Calvary Baptist Church,

Fourth Presbyterian Church,

Gunton-Temple Presbyterian Church,

Sixth Presbyterian Church,

Temple Baptist Church,

Wesley Methodist Episcopal Church.



A passion for accuracy seems to beset a revivalist in Texas. His idea of the best way to get people to heaven is to frighten them about hell, and he gives them exact facts. For instance he tells them that the temperature of hell is four hundred and fifty-three degrees Fahrenheit. On what he bases his calculations we do not know. But this we do know, and we wish to state it for the comfort of his hearers: If they fell into such a heat they would not know whether it was hot or cold, and there would be absolutely no feeling of any kind, but instantaneous annihilation.

It is a comfort to think that today the man who talks about the temperature of hell seems simply a humorous creature and is taken no more seriously than an old nurse with ghost stories. As to the man who tries to preach the hideous theory that in frightful torments of heat human beings are kept alive and constantly tortured by a "merciful Creator," his statements are now considered blasphemous. No man would dare to make them, save to the most ignorant and degraded audience.—Exchange.

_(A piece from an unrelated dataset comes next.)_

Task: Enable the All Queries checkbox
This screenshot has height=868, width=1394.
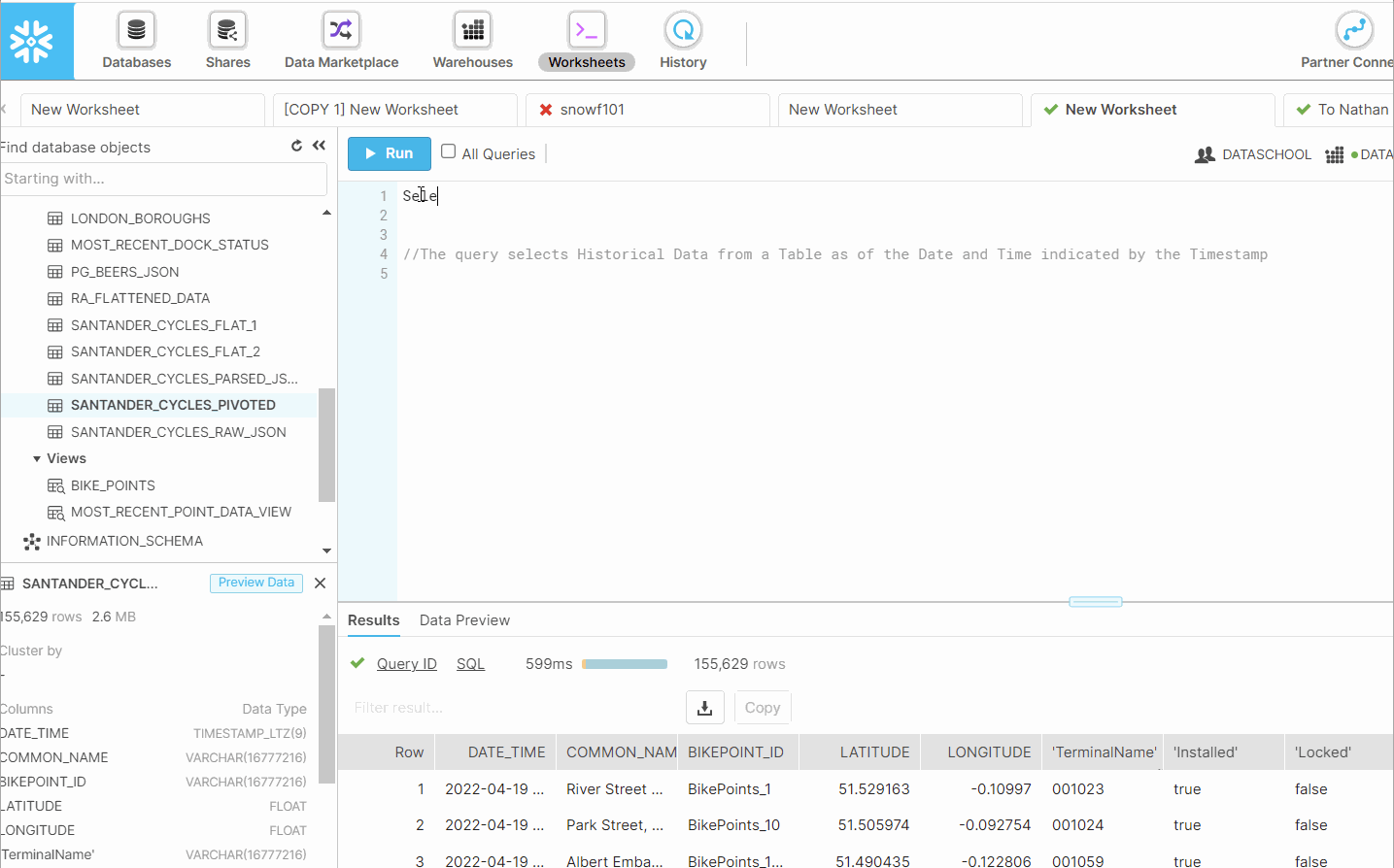Action: click(x=449, y=151)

"Salvation is reduced to a question of dollars and cents."
"Now, don't misunderstand me. The goblins'll get you if
you do."

These were the characteristic words of Bishop Charles H. Fowler in his address to the ministers and laymen of the Cincinnati Methodist Episcopal Church Conference Saturday morning. Bishop Fowler said further: "We have the doctrine, the Redeemer, the experience, the schools; we have the railroads, the steamships; we have masters of languages—all we need is money. We have everything else. A famous New York layman once said, 'If you will give me enough money, I will make a Christian city of New York in thirty years.' I say to you, 'Give me money and I will make a Christian city of Cincinnati in thirty years.' I would let the old sinners go anywhere they please, but I would save the young ones and the little ones. You can't make a Christian city of Cincinnati on one-half a cent per person. The world must be conquered, and money is needed with which to do it. I want you laymen of the Cincinnati conference to be diligent in business. Get the money. The more you have the easier it will be to get still more. A soul set on fire for the Infinite God can't get money enough. I want you to believe all I have said. Do as much as you can without utterly disrupting your moral natures."—Daily News.



Discussing the cost of "soul saving" as between
the expenses of large and small churches the Brooklyn
Standard Union says:

From 248 churches, evenly divided into large and small, it is shown that the cost of new converts is almost twice as much in the former as in the latter, ranging from $262.22 to $150.14, though the average annual expenditure of each member when safely in the fold is much more nearly equal—$14.09 against $13.05.

Of course the inevitable question, Does it pay? must be met by the churches, as well as by every other form of human organization and activity, and as with all other forms of the higher and better types, the attempt to answer it would be idle. One might as well ask, Does the family, the State, society at large, pay? There are fortunately some equations of life in which the factors are not convertible, and where to ask the question is to admit that its answer is impossible. A better form of the inquiry may be found in a book once read more than it is today, "What shall it profit a man if he shall gain the whole world and lose his own soul? Or what shall a man give in exchange for his soul?" It may be just as well once in a while to admit that there are some things which cannot be expressed in the terms of daily business, that cannot be measured by dollars and cents, and that the institutions, no matter by what name called, which go to make the world better worth living in, even though they require money and a good deal of it, are worth all they cost. The little churches, particularly, and those who love them and work for them, may well take heart.